[[ Entries shown open ]]
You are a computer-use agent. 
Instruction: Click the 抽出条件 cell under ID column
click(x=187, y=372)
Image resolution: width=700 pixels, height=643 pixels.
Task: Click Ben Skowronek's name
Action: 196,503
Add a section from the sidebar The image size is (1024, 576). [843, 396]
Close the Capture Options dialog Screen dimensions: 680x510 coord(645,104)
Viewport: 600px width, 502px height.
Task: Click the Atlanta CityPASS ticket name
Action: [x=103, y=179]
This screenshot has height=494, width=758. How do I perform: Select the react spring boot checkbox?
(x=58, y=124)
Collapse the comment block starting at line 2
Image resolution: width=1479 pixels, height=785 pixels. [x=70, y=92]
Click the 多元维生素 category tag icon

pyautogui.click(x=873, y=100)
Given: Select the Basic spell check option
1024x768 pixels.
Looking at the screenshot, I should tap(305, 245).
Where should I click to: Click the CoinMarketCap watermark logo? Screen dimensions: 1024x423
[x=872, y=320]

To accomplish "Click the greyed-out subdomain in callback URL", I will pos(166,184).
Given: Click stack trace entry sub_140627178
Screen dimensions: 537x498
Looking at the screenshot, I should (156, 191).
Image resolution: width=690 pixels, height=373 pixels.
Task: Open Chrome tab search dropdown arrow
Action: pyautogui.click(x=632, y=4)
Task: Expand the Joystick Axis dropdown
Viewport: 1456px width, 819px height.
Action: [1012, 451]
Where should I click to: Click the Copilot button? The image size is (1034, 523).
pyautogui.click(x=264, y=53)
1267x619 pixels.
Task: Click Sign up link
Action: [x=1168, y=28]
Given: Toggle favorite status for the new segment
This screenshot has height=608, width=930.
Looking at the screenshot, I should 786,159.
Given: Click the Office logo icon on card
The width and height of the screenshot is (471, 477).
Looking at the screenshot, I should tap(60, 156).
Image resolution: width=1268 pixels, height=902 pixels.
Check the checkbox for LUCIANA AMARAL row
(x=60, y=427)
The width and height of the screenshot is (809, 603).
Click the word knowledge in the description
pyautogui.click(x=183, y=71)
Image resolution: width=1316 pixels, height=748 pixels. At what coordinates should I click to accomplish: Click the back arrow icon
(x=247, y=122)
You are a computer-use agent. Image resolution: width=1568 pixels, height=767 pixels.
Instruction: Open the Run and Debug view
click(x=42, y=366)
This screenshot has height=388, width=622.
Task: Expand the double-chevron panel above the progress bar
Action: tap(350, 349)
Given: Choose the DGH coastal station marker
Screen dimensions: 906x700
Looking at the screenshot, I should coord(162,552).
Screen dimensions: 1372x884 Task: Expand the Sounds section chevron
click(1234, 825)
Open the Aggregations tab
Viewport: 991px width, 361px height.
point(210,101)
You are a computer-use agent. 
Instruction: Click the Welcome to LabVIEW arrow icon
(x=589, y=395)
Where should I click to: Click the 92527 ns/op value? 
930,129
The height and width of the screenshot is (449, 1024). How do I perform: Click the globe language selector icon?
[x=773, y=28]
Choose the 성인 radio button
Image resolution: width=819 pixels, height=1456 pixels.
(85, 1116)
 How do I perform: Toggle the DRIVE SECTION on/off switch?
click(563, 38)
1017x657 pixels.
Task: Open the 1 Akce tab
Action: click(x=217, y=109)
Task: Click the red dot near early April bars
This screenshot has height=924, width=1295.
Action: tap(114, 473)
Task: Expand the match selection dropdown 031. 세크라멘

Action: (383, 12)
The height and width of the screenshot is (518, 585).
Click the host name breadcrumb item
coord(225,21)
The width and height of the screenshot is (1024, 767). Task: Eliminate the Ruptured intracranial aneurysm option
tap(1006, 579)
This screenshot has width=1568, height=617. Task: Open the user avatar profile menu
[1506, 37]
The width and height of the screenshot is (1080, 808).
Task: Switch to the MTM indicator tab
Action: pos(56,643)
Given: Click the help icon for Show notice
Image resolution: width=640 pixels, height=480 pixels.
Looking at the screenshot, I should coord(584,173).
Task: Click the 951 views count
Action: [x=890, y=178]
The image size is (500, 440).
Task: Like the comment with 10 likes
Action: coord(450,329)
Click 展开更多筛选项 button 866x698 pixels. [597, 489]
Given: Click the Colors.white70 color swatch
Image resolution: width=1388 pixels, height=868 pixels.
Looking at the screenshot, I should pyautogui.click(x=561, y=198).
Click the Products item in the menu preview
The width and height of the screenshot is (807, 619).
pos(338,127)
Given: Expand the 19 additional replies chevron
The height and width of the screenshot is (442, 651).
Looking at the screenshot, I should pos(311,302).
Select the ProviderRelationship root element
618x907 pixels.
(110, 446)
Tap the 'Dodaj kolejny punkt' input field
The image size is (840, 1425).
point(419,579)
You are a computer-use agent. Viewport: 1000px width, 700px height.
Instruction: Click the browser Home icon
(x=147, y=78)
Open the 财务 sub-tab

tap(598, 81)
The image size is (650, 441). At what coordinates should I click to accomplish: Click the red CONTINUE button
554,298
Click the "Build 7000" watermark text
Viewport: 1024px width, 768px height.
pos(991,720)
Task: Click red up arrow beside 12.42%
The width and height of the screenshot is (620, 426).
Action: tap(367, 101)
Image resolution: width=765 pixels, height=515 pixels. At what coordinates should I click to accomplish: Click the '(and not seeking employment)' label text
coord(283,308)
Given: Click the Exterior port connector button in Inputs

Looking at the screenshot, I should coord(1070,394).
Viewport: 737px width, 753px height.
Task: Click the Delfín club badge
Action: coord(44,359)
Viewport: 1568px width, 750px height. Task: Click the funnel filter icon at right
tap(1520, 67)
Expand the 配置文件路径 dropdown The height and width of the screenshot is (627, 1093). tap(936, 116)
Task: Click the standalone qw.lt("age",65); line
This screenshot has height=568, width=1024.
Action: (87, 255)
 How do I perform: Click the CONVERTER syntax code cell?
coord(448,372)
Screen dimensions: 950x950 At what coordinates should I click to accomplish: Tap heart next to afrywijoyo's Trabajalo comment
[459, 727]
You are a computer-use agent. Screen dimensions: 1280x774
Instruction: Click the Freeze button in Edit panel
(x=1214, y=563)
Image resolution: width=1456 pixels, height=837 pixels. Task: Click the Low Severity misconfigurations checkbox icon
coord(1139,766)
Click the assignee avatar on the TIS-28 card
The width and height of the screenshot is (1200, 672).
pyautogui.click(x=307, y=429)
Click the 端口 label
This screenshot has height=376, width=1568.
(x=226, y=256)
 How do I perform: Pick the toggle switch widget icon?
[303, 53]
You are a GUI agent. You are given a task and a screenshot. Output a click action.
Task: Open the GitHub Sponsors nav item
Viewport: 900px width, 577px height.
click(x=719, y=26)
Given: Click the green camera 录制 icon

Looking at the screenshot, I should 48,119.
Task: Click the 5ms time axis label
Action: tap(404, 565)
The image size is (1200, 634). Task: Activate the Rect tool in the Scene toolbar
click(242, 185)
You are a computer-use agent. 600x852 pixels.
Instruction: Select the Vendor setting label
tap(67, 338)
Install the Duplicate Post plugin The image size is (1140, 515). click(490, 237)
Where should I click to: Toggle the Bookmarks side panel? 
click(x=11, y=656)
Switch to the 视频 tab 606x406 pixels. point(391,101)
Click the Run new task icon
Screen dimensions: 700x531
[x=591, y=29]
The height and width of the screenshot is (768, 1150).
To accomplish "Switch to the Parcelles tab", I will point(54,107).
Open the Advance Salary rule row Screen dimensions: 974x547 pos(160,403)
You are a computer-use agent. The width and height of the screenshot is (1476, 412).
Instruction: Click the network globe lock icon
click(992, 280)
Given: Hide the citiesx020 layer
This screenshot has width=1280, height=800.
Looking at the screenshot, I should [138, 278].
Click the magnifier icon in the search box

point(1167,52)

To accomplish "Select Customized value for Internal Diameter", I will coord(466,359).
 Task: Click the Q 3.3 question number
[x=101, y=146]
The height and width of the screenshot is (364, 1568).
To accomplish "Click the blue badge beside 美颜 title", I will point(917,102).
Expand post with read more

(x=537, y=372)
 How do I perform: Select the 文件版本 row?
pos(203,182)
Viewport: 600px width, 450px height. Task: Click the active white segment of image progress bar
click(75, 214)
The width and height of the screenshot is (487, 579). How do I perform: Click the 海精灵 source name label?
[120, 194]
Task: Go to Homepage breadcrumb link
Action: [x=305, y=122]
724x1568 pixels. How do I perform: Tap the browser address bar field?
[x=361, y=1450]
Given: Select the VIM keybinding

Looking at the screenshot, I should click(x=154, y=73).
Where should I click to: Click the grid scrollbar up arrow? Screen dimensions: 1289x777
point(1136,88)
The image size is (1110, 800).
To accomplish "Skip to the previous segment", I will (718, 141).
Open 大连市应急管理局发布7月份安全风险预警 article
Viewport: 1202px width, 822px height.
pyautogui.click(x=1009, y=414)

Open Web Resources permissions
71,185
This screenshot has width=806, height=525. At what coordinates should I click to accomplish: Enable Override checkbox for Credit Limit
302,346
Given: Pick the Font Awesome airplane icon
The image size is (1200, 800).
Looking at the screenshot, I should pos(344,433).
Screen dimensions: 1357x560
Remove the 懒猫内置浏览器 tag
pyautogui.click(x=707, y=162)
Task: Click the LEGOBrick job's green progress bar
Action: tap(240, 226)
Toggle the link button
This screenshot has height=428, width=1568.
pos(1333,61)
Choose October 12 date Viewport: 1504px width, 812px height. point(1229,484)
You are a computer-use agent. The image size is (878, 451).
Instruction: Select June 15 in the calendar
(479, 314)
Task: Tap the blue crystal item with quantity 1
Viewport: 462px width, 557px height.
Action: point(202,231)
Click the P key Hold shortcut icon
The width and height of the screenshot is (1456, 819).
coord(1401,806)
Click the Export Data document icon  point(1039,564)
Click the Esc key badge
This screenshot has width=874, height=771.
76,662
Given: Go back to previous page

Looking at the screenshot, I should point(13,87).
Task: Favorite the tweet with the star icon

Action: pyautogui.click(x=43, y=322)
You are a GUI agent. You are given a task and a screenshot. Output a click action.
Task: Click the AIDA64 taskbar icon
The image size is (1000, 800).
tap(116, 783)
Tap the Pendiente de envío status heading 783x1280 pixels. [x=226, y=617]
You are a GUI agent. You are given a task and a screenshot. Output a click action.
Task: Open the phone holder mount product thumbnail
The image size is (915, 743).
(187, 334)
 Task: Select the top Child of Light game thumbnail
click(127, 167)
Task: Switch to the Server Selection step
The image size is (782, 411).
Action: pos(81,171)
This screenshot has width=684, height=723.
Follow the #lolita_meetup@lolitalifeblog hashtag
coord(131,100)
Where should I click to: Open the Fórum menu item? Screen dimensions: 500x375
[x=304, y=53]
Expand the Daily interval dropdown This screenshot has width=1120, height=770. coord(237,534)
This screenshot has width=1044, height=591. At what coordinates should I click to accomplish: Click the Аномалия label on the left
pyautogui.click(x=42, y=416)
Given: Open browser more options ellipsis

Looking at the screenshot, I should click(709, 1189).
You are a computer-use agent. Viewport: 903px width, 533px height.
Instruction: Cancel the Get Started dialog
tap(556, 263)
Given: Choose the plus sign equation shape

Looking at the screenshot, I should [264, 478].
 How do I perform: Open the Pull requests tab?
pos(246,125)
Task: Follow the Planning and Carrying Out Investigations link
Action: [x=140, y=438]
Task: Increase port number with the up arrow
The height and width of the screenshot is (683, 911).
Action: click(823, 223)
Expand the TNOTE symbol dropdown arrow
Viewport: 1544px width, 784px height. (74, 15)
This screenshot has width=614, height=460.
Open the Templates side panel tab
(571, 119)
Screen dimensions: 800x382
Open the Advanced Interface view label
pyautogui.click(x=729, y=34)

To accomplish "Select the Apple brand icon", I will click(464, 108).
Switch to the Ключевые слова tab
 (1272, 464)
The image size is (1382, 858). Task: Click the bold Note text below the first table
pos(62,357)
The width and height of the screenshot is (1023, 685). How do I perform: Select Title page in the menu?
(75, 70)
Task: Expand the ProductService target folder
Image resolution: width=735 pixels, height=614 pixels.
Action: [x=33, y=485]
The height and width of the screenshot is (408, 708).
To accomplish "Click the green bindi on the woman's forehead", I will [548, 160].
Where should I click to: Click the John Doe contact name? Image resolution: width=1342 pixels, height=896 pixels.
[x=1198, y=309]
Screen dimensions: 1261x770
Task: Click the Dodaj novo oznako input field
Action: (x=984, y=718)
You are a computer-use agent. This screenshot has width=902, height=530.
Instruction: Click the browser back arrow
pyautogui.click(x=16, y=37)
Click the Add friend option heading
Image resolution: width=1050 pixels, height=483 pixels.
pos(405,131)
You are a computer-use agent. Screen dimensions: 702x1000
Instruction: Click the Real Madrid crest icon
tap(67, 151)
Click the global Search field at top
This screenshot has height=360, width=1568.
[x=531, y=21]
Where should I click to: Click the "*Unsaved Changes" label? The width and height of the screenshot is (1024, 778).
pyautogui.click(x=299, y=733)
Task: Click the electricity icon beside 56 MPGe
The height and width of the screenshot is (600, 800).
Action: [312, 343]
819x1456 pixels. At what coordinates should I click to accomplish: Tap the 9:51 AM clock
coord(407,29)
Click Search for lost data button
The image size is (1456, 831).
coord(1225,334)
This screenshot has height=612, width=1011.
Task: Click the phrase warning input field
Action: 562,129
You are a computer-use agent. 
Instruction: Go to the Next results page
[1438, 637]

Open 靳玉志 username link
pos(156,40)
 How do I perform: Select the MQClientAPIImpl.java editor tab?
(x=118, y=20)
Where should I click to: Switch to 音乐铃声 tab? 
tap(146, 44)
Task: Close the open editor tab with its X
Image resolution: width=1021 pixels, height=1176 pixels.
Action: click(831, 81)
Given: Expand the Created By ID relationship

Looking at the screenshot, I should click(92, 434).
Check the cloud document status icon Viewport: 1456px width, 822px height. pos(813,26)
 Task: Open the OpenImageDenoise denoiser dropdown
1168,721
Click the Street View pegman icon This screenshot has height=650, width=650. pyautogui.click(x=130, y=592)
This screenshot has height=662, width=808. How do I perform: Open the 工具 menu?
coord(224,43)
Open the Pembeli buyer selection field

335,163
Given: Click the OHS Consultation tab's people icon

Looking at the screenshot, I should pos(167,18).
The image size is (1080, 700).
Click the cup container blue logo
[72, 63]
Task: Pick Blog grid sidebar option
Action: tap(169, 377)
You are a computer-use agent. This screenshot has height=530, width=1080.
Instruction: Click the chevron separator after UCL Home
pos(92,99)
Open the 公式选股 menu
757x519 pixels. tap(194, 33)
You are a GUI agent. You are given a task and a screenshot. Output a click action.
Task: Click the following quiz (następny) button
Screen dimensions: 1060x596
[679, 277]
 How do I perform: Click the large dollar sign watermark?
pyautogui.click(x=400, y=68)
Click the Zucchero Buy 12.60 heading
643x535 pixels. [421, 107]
[[ Entries shown closed ]]
* **Prompt**: What are the lines from the one containing "How do I perform: Click the large" to the end of the material above? Return them exactly, and only them.

* **Written response**:
 How do I perform: Click the large dollar sign watermark?
pyautogui.click(x=400, y=68)
Click the Zucchero Buy 12.60 heading
643x535 pixels. [421, 107]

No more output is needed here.